Tuesday, 13 August 2013

StreetPass II

  For as long as there have been games there have been two types of people, alone against the vast number of people who don’t get it or don’t bother.  The current player is the person holding the active controller.  The next player is the player looking over his or her shoulder at the arcade, or waiting patiently for Player 1 to die so that he/she may have a turn.  This is the future player.  I’m getting melodramatic here, but there’s a point, I promise.  StreetPass isn’t about Player 1 or Player 2, or the sometimes weird power imbalance between them.  StreetPass is so phenomenal a new invention to gaming because it explores and enriches the life of the passersby.

  Player 1 is already in the zone, playing a game, stimulating his or her mind in ways daily drudgery just can’t.  He or she is enjoying the game, or (we hope) asking intelligent questions about why he/she isn’t enjoying the game.  If the game has two players, or four, if the player has attracted a following at the arcade or even if there are dozens of players playing together in a persistent online world, they are each all exploring this same experience, and game designers, by default, focus on this interaction most of all.  Game balance is a discipline in getting the game to treat all of these Player 1s equally, Moderation is a discipline in getting all of these Player 1s to treat each other equally.  Each is a Player 1 in his or her own mind, playing for his or her own reasons, telling their own stories to themselves, through play.

  Player 2 is bored, or stuck in the waiting list.  Sometimes Player 2 can live vicariously through Player 1’s achievements, sometimes he or she is motivated to comment playfully, and sometimes Player 1 has uploaded video of his or her game for the world to become Player 2 to it.  The role is strangely cathartic, to watch a game rather than play a game, to see someone else feel his or her way through blind rather than try it oneself.  Games in the Sony or MS vein go Hollywood, trying to look for all of the world like movies for players to watch and play.  Nintendo adds more controllers and tries to make everyone Player 1.  And strangely, gaming’s growth as a medium is limited, as though we are only selling to the same types of people.

  The passerby is not a player or a gamer.  If he or she stopped to play, then he or she might become one, but they have to get the kids to school or soccer practice, or pick up groceries; there is always too much to do for games.  Now games that are smaller, more impactful and better fitting to a hurried schedule, those games our passerby might find time for.  And so he or she leaves, and the game, which changes greatly depending on who is playing, is not always waiting for them when they do find time to come back.

  StreetPass is a mechanic boiled right into the 3DS; it can be copied in software on its rivals, the PS Vita and the iOS machines, but to the best of my knowledge it is not.  As a mechanic, it makes it easier to be the Passerby, to walk past the games and players and not have the fun we desire, but still participate.  StreetPass leaves the players a calling card, and when designed well, can greatly enhance the game for those two players on the street.  It also adds subtle content to the Passerby, as their StreetPass collection subtly grows. 

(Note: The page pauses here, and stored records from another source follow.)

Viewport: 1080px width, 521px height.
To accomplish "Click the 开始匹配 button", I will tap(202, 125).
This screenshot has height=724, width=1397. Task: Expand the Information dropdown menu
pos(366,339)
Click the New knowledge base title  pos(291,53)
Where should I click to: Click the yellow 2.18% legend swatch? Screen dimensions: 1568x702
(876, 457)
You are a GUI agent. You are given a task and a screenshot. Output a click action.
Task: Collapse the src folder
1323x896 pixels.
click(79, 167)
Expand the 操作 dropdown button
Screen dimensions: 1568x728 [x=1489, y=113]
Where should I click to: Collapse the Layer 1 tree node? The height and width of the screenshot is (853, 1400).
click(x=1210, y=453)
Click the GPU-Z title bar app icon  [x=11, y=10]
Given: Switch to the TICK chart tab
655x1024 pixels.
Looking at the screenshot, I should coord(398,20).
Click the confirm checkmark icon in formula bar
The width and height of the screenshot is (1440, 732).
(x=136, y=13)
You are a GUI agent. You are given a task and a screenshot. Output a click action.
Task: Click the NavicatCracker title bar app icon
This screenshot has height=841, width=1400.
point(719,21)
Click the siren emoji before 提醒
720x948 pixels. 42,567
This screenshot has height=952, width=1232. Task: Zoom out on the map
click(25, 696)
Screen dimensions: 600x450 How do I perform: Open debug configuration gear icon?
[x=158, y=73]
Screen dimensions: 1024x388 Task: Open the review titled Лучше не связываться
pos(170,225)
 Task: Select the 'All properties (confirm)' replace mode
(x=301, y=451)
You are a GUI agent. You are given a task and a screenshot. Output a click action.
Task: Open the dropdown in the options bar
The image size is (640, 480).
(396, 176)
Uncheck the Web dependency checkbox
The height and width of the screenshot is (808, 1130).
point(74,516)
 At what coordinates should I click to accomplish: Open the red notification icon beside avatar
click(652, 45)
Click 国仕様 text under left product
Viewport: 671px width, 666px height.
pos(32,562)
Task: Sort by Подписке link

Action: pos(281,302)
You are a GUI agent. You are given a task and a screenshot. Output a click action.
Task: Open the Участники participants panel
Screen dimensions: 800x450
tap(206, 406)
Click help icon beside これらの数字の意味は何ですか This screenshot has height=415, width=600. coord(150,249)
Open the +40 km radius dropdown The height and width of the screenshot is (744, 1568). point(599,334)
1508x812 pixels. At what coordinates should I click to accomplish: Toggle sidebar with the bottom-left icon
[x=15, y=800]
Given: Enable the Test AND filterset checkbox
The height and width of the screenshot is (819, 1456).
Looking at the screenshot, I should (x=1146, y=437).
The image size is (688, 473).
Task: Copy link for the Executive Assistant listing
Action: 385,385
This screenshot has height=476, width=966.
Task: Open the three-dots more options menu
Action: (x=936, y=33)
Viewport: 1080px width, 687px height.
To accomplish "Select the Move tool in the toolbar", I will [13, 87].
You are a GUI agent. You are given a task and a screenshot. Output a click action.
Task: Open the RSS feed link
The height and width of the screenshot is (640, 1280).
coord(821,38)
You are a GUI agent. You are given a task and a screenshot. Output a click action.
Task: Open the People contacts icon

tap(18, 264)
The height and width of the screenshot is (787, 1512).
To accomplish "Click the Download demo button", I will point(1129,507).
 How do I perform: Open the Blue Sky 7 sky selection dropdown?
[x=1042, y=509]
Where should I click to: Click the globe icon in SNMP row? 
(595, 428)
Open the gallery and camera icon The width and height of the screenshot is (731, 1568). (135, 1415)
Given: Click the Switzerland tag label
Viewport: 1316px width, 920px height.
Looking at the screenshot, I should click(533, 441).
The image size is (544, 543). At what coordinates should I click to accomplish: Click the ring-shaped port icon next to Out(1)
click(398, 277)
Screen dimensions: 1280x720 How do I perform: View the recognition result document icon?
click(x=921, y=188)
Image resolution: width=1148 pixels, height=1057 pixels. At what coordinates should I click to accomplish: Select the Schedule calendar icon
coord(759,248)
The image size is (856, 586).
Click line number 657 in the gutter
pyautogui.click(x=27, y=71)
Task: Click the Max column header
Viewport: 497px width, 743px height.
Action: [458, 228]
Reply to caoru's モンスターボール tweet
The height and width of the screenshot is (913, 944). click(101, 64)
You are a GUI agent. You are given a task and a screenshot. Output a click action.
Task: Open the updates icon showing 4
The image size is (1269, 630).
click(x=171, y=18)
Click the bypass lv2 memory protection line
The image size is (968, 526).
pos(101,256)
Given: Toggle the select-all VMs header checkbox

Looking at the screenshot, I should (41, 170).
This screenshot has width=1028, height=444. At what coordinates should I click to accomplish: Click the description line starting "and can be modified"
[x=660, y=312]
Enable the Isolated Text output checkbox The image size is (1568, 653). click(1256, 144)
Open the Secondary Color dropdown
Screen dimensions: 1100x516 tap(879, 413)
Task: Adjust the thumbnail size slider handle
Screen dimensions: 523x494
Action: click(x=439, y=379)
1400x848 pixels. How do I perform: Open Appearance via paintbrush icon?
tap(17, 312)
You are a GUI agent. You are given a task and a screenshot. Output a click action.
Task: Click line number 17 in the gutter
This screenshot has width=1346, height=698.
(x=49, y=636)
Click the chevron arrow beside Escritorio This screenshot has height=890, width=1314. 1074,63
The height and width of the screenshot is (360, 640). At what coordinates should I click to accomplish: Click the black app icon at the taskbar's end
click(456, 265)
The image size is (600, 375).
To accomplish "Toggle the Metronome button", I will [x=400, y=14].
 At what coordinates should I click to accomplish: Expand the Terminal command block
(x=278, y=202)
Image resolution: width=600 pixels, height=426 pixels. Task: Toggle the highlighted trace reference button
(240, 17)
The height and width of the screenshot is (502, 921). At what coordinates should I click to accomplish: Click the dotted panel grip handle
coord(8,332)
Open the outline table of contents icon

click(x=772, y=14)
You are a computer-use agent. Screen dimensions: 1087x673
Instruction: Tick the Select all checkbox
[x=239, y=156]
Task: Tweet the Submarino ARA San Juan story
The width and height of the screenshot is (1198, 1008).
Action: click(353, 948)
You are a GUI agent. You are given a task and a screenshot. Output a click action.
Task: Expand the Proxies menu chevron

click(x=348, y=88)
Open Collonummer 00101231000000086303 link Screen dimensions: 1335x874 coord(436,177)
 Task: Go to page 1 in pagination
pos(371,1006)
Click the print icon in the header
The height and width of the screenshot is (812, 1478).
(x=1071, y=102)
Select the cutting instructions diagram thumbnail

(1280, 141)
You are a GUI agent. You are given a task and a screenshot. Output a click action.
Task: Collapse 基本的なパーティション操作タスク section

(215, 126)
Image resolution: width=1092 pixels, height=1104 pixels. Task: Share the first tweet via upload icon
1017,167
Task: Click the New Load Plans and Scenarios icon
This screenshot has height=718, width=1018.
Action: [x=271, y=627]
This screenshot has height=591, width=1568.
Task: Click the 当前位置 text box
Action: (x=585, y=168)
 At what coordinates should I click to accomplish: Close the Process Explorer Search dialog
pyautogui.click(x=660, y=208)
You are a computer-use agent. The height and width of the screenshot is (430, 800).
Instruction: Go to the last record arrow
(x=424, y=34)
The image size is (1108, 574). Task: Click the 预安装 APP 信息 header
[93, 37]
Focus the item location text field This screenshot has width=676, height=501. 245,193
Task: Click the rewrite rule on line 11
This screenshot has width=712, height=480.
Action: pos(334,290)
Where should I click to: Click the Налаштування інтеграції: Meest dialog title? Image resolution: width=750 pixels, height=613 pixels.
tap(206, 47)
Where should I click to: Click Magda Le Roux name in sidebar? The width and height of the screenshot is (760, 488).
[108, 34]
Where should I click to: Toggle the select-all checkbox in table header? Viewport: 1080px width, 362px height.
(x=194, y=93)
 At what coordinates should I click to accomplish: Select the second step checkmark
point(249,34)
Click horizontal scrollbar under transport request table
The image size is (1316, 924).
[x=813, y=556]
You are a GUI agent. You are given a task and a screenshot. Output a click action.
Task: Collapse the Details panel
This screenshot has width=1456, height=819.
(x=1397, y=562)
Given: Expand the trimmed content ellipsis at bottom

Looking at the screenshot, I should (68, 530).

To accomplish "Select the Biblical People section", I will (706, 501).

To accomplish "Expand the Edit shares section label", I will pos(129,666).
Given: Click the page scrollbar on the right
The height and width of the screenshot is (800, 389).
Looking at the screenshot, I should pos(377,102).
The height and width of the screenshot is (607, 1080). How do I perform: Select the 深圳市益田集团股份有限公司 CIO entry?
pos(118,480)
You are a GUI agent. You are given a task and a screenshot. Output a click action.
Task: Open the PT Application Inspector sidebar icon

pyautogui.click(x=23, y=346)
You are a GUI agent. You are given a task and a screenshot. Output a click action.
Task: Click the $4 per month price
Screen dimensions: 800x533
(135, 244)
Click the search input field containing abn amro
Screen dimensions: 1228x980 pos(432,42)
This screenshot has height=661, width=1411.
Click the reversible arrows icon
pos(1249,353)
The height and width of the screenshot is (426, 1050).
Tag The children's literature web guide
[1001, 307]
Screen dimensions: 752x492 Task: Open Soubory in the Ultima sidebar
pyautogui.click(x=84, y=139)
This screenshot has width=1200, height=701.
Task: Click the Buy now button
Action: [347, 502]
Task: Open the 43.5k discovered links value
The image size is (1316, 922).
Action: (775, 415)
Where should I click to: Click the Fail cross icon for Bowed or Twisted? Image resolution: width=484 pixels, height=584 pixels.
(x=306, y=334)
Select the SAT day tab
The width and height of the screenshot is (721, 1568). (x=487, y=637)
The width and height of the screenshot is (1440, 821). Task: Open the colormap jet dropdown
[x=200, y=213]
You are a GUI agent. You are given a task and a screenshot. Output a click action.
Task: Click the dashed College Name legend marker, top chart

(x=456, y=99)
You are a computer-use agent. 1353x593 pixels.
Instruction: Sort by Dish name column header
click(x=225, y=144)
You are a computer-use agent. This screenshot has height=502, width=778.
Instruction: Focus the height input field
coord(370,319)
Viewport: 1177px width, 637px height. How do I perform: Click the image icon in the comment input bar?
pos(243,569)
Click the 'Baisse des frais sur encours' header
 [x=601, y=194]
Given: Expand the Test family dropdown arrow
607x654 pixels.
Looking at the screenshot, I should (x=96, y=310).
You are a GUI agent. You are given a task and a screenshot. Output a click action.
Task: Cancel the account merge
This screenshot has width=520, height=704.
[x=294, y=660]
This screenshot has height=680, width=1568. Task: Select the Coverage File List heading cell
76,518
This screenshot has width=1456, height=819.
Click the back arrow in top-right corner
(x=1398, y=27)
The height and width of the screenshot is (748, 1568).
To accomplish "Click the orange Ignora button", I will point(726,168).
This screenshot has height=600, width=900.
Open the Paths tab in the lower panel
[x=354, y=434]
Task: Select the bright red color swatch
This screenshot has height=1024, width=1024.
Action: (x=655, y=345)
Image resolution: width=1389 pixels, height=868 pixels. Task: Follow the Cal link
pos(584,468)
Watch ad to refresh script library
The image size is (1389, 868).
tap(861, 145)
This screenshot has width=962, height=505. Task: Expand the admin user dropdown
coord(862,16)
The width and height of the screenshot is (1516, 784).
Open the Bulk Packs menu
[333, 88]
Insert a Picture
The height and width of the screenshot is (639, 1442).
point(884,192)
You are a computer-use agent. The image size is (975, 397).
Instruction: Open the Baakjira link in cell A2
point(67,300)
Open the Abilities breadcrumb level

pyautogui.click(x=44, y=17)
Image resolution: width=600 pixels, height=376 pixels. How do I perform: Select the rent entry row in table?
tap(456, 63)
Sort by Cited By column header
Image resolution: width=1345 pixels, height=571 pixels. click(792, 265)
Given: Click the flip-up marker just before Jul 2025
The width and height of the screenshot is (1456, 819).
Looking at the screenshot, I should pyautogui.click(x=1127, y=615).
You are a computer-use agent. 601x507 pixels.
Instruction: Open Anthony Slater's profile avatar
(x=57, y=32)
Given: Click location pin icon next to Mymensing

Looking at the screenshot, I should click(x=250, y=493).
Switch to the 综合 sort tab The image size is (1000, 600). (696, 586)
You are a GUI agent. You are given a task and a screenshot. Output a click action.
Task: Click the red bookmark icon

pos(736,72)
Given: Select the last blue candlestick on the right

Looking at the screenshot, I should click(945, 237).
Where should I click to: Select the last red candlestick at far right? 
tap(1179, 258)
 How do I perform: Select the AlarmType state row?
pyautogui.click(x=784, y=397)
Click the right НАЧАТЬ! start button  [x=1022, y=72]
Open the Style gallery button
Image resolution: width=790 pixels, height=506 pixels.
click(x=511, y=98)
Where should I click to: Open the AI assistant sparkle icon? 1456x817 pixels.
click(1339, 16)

  In a strange sort of way, it is like the game is growing beyond the bounds of the game, and that sounds cool.  It doesn’t really compare cleanly with online multiplayer, or HD visuals, or motion controls, or anything else new and exciting to gaming these days.  But it is so much bigger.  It’s like, this is the first time since adding a second controller, heck the first time since Pong, that gaming started playing with its own preconceptions of play. 

  There is just one catch that undercuts it: to be the Passerby, one, by hardware necessity, must already be a Player in another game.  Or, more accurately, in that same game somewhere else.  It really does mean a lot for changing the nature of gaming, or play, but it has still got a ways to go to break from the now corporate and computing restrictions that bind it.

  Thanks for reading this ramble, Passersby.  I hope it leaves you a little richer for something to share.